A little old lady went to the grocery store and put the most expensive cat food in her basket.
She went to the check out counter where she told the check out girl, "nothing but the best for my little kitten on christmas".
The girl at the cash register said, "I'm sorry but we can't sell you cat food without proof that you have a cat. A lot of old people buy cat food to eat, and the management wants proof that you are buying it for your cat."
The little old lady went home, picked up her cat and brought it back to the store. They sold her the cat food.
The next day, the little old lady went to the store and bought 12 of the most expensive dog cookies- one for each day of christmas.
The cashier this time demanded proof that she now had a dog, claiming that sometimes old people sometimes eat dog food. Frustrated she went home, came back and brought her dog. She was then given the cookies.

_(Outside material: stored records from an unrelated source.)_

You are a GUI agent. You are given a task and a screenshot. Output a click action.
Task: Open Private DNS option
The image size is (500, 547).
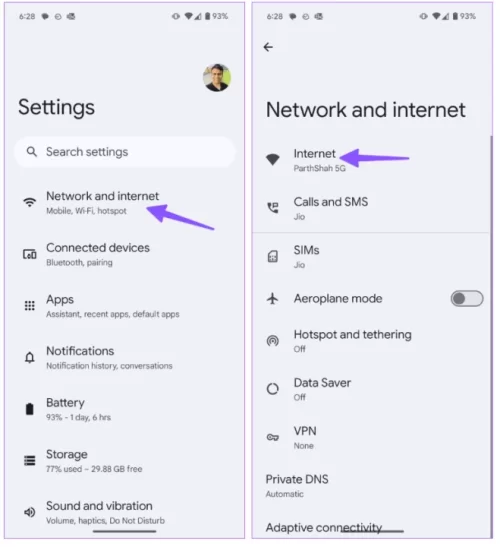(371, 486)
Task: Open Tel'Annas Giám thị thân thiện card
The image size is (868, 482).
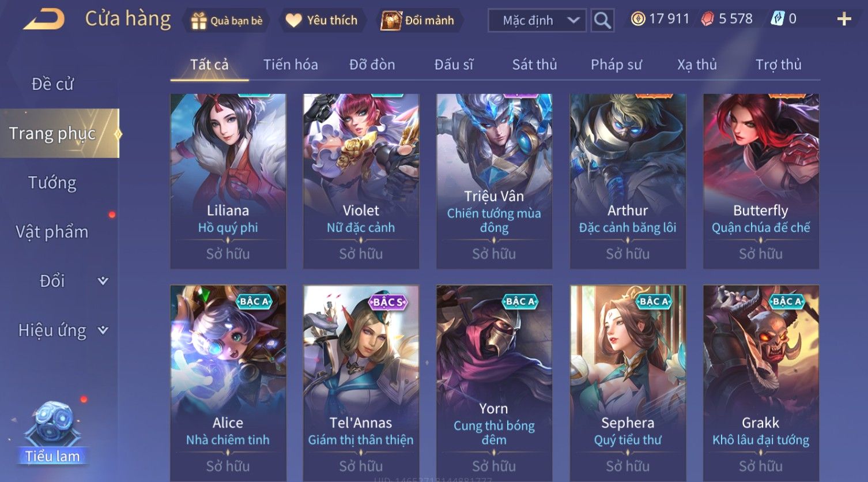Action: (361, 383)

The next day she brought in a box with a hole in the lid. The little old lady asked the cashier to stick her finger in the hole.
The cashier said, "NO, you might have a snake in there." The little old lady assured her that there was nothing in the box that would bite her. So the cashier put her finger into the box and pulled it out and told the little old lady, "That smells like crap!"
The little old lady grinned from ear to ear, "Now, my dear, can I please buy three rolls of toilet paper?"